> [Supplied data]
- - - -

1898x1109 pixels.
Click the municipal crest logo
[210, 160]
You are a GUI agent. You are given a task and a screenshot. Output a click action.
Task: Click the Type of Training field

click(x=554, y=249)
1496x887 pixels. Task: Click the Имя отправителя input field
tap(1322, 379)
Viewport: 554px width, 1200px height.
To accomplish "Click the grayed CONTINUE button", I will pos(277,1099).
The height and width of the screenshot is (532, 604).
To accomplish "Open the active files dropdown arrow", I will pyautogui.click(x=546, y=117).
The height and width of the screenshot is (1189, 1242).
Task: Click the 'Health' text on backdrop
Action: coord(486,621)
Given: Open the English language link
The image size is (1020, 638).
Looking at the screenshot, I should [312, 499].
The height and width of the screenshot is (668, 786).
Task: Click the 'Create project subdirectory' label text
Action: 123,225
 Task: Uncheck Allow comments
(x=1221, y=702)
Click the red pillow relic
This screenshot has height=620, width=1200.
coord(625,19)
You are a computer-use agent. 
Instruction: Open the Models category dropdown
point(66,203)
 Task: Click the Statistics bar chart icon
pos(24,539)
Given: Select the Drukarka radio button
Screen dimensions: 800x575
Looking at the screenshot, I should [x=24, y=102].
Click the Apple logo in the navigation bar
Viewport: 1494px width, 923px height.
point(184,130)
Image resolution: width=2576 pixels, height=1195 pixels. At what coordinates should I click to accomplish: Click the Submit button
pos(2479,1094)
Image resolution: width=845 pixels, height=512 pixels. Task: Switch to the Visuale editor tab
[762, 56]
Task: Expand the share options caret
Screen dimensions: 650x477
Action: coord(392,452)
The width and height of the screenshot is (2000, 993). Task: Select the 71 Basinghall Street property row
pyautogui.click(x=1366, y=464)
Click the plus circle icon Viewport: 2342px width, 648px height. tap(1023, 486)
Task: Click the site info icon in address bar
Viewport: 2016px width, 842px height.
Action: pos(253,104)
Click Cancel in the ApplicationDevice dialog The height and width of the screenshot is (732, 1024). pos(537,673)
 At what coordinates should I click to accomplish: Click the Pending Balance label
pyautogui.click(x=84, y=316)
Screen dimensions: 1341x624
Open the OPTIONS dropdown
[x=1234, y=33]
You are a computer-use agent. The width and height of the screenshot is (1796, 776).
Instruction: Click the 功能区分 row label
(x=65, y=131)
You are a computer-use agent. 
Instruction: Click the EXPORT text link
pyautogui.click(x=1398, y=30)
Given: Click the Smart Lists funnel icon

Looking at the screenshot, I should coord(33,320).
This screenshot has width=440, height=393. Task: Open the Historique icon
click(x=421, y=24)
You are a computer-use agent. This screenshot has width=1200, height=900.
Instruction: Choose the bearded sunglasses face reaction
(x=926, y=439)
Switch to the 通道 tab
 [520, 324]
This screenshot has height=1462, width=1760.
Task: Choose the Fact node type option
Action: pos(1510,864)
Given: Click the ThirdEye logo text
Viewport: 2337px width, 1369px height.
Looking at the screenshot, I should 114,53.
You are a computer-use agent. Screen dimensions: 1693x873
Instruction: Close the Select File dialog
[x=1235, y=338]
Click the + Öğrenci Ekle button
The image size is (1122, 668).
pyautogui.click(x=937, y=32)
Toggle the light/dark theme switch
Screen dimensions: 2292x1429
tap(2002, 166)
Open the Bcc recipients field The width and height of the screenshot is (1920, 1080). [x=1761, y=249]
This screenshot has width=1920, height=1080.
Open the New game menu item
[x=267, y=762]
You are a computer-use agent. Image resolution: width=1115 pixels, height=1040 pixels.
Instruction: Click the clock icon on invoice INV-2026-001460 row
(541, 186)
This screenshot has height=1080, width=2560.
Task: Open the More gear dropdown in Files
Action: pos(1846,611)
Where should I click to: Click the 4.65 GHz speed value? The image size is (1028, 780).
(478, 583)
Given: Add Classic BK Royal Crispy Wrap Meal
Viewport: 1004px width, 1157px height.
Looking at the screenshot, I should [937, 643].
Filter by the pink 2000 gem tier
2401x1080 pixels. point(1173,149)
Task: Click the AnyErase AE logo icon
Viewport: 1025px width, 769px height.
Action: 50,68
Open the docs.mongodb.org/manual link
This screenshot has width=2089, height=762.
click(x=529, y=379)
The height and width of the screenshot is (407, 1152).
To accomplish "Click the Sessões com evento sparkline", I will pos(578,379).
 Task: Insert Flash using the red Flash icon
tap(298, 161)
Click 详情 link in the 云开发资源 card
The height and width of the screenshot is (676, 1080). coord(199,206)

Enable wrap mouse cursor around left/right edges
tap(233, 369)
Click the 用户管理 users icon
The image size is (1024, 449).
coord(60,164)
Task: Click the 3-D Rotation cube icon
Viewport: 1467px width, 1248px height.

- - - -

Rewrite all the material above, replacing each occurrence of "Screen dimensions" with "Display size" and keeping everything else the same.

1898x1109 pixels.
Click the municipal crest logo
[210, 160]
You are a GUI agent. You are given a task and a screenshot. Output a click action.
Task: Click the Type of Training field

click(x=554, y=249)
1496x887 pixels. Task: Click the Имя отправителя input field
tap(1322, 379)
Viewport: 554px width, 1200px height.
To accomplish "Click the grayed CONTINUE button", I will pos(277,1099).
The height and width of the screenshot is (532, 604).
To accomplish "Open the active files dropdown arrow", I will pyautogui.click(x=546, y=117).
The height and width of the screenshot is (1189, 1242).
Task: Click the 'Health' text on backdrop
Action: coord(486,621)
Given: Open the English language link
The image size is (1020, 638).
Looking at the screenshot, I should [312, 499].
The height and width of the screenshot is (668, 786).
Task: Click the 'Create project subdirectory' label text
Action: 123,225
 Task: Uncheck Allow comments
(x=1221, y=702)
Click the red pillow relic
This screenshot has height=620, width=1200.
coord(625,19)
You are a computer-use agent. 
Instruction: Open the Models category dropdown
point(66,203)
 Task: Click the Statistics bar chart icon
pos(24,539)
Given: Select the Drukarka radio button
Display size: 800x575
Looking at the screenshot, I should [x=24, y=102].
Click the Apple logo in the navigation bar
Viewport: 1494px width, 923px height.
point(184,130)
Image resolution: width=2576 pixels, height=1195 pixels. At what coordinates should I click to accomplish: Click the Submit button
pos(2479,1094)
Image resolution: width=845 pixels, height=512 pixels. Task: Switch to the Visuale editor tab
[762, 56]
Task: Expand the share options caret
Display size: 650x477
Action: coord(392,452)
The width and height of the screenshot is (2000, 993). Task: Select the 71 Basinghall Street property row
pyautogui.click(x=1366, y=464)
Click the plus circle icon Viewport: 2342px width, 648px height. tap(1023, 486)
Task: Click the site info icon in address bar
Viewport: 2016px width, 842px height.
Action: pos(253,104)
Click Cancel in the ApplicationDevice dialog The height and width of the screenshot is (732, 1024). pos(537,673)
 At what coordinates should I click to accomplish: Click the Pending Balance label
pyautogui.click(x=84, y=316)
Display size: 1341x624
Open the OPTIONS dropdown
[x=1234, y=33]
You are a computer-use agent. The width and height of the screenshot is (1796, 776).
Instruction: Click the 功能区分 row label
(x=65, y=131)
You are a computer-use agent. 
Instruction: Click the EXPORT text link
pyautogui.click(x=1398, y=30)
Given: Click the Smart Lists funnel icon

Looking at the screenshot, I should coord(33,320).
This screenshot has width=440, height=393. Task: Open the Historique icon
click(x=421, y=24)
You are a computer-use agent. This screenshot has width=1200, height=900.
Instruction: Choose the bearded sunglasses face reaction
(x=926, y=439)
Switch to the 通道 tab
 [520, 324]
This screenshot has height=1462, width=1760.
Task: Choose the Fact node type option
Action: pos(1510,864)
Given: Click the ThirdEye logo text
Viewport: 2337px width, 1369px height.
Looking at the screenshot, I should 114,53.
You are a computer-use agent. Display size: 1693x873
Instruction: Close the Select File dialog
[x=1235, y=338]
Click the + Öğrenci Ekle button
The image size is (1122, 668).
pyautogui.click(x=937, y=32)
Toggle the light/dark theme switch
Display size: 2292x1429
tap(2002, 166)
Open the Bcc recipients field The width and height of the screenshot is (1920, 1080). [x=1761, y=249]
This screenshot has width=1920, height=1080.
Open the New game menu item
[x=267, y=762]
You are a computer-use agent. Image resolution: width=1115 pixels, height=1040 pixels.
Instruction: Click the clock icon on invoice INV-2026-001460 row
(541, 186)
This screenshot has height=1080, width=2560.
Task: Open the More gear dropdown in Files
Action: pos(1846,611)
Where should I click to: Click the 4.65 GHz speed value? The image size is (1028, 780).
(478, 583)
Given: Add Classic BK Royal Crispy Wrap Meal
Viewport: 1004px width, 1157px height.
Looking at the screenshot, I should [937, 643].
Filter by the pink 2000 gem tier
2401x1080 pixels. point(1173,149)
Task: Click the AnyErase AE logo icon
Viewport: 1025px width, 769px height.
Action: 50,68
Open the docs.mongodb.org/manual link
This screenshot has width=2089, height=762.
click(x=529, y=379)
The height and width of the screenshot is (407, 1152).
To accomplish "Click the Sessões com evento sparkline", I will pos(578,379).
 Task: Insert Flash using the red Flash icon
tap(298, 161)
Click 详情 link in the 云开发资源 card
The height and width of the screenshot is (676, 1080). coord(199,206)

Enable wrap mouse cursor around left/right edges
tap(233, 369)
Click the 用户管理 users icon
The image size is (1024, 449).
coord(60,164)
Task: Click the 3-D Rotation cube icon
Viewport: 1467px width, 1248px height.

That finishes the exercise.